I appreciate your comments here, and you no doubt bring up some tendencies to be guarded against that tend to neglect the ministry and authority of the local church. No doubt many have neglected or rejected entirely churches that don't measure up to their ideals, thinking that they can find a substitute on the internet, as many have done in the past with radio and TV preachers. Of course they never suspect that if they were to visit the churches of their preaching heroes for long, they will invariably find many of the same problems that plague most churches. 

However, I do have one quibble. I think you are correct that Lloyd-Jones was dead set against preparing or preaching sermons with publication in mind, but it is simply not accurate that he was "dead set against the publishing of a sermon for reading". No doubt you and others here who are familiar with ML-J are aware that he spent the last 10+ years of his life editing his sermons for publication and that every book of his without exception, if I'm not mistaken, consists of sermons or lectures that he had given. In the authorised biography, Murray notes that a printed Lloyd-Jones sermon appeared every month in the Westminster Record. 

But your main point is correct. We do find on p. 345 of Vol. 2 that 



> He did not view the readiness of contemporary Christianity to allow the pulpit to be overshadowed by other means of communication as a wise adjustment to modern conditions but as a loss of faith in _the_ means to which God has attached the special promise of His power.

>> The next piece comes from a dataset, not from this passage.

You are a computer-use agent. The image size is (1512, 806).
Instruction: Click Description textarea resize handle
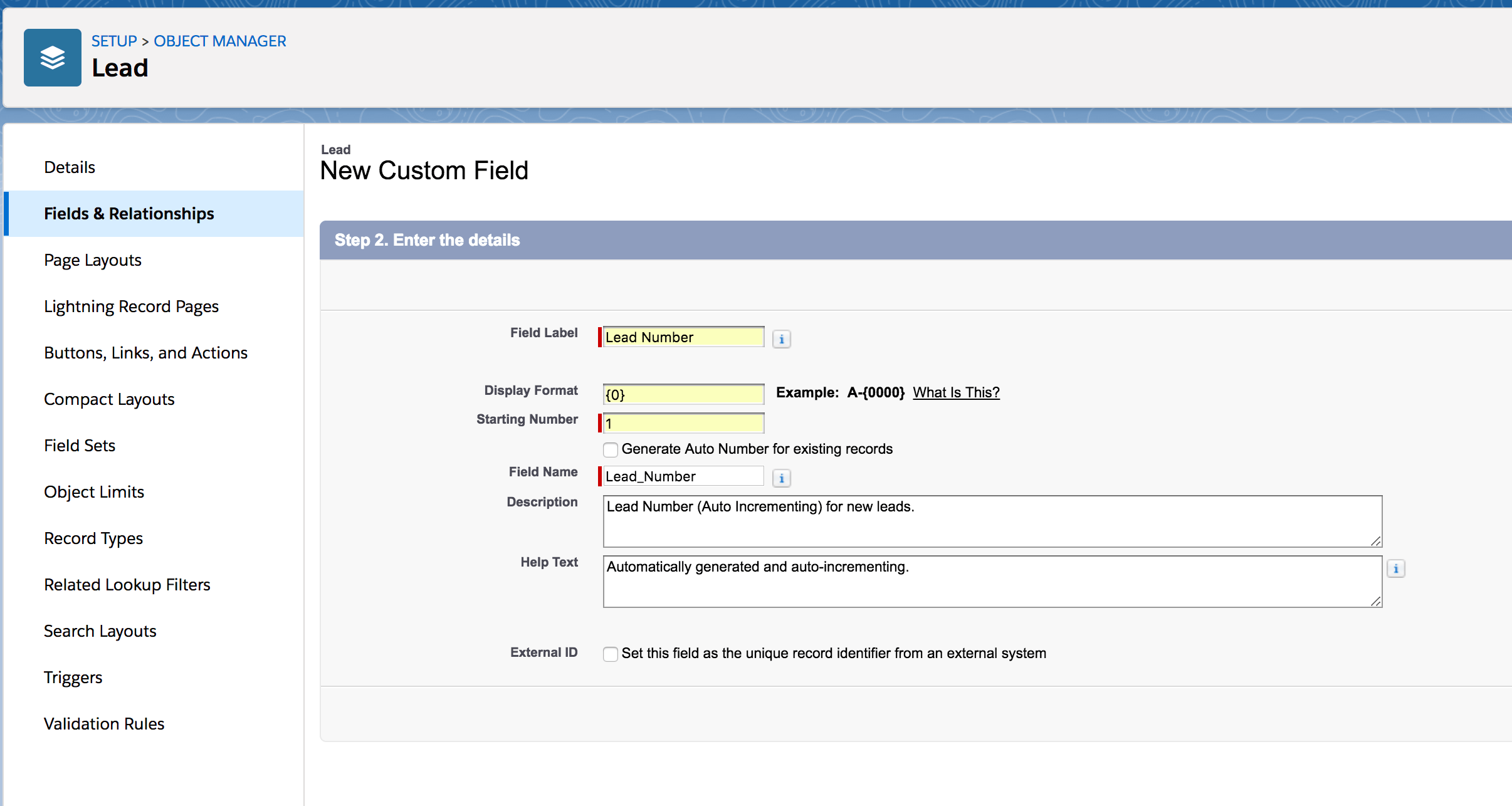1375,541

It was because the church was being conditioned by the world that the testimony of John Knox was no longer commonly believed: "What efficacy hath the living voice above the bare letter read, the hungry and thirsty do feel to their comfort."


----------



## Pilgrim (Jul 31, 2006)

> _Originally posted by ChristopherPaul_
> I covet other church's due to online sermons.



The same tendency can plague forums like this one. I'm sure more than once someone on the PB has wished their pastor was more like one of the pastors here.


----------



## JOwen (Jul 31, 2006)

> _Originally posted by C. Matthew McMahon_
> Brother, remember, its the same with good books.
> 
> Matthew Mead, for example, preached through a series of sermons on the "Almost Christian Discovered." Some will read that (like my wife) and in certain ways get somewhat "scared", and possibly even "bruised" by sermons that were meant for a specific congregation at a specific time in the life of their church. I've heard that people walked away from that book doubting their salvation. I mean, Mead DOES say that you can "have" the Holy Spirit and still not be a Christian. That would scare most young Christians right out of the church.
> ...



Yes, I'm aware of the exceptions to the thought process presented in my post. That is why its intent is more of an admonition to remember that a good thing can have pitfalls. Besides, there is something extraordinarily about a live sermon, that is not found in print...no matter how good the print might be. 

Blessings!


----------



## JOwen (Jul 31, 2006)

> _Originally posted by polemic_turtle_
> Have you told any of your elders about. . .your problem?



I'm not sure what problem you are referring to brother. Care to explain?

Every blessing,


----------



## polemic_turtle (Jul 31, 2006)

> _Originally posted by JOwen_
> 
> 
> > _Originally posted by polemic_turtle_
> ...


Truly sorry, brother, I didn't think to quote the fellow above me when I responded to him. I was asking, tongue in cheek, if he had told his pastor / elder that he coveted other churches (through) their online sermons.

I may have detracted from the natural flow of the conversation, for which I'm sorry, because this conversation rings a bell with me, particularly the part about Sinclair Ferguson. I think I actually told my pastor I subscribed to his podcast and got every one of his Sunday morning sermons. :-\ I now wonder what he feels like. :-s


----------



## Pilgrim (Aug 1, 2006)

> _Originally posted by polemic_turtle_
> 
> 
> > _Originally posted by JOwen_
> ...



Probably concerned that you are listening to a baby-sprinkling minister that is not even a Baptist, let alone one who isn't a Primitive Baptist.


----------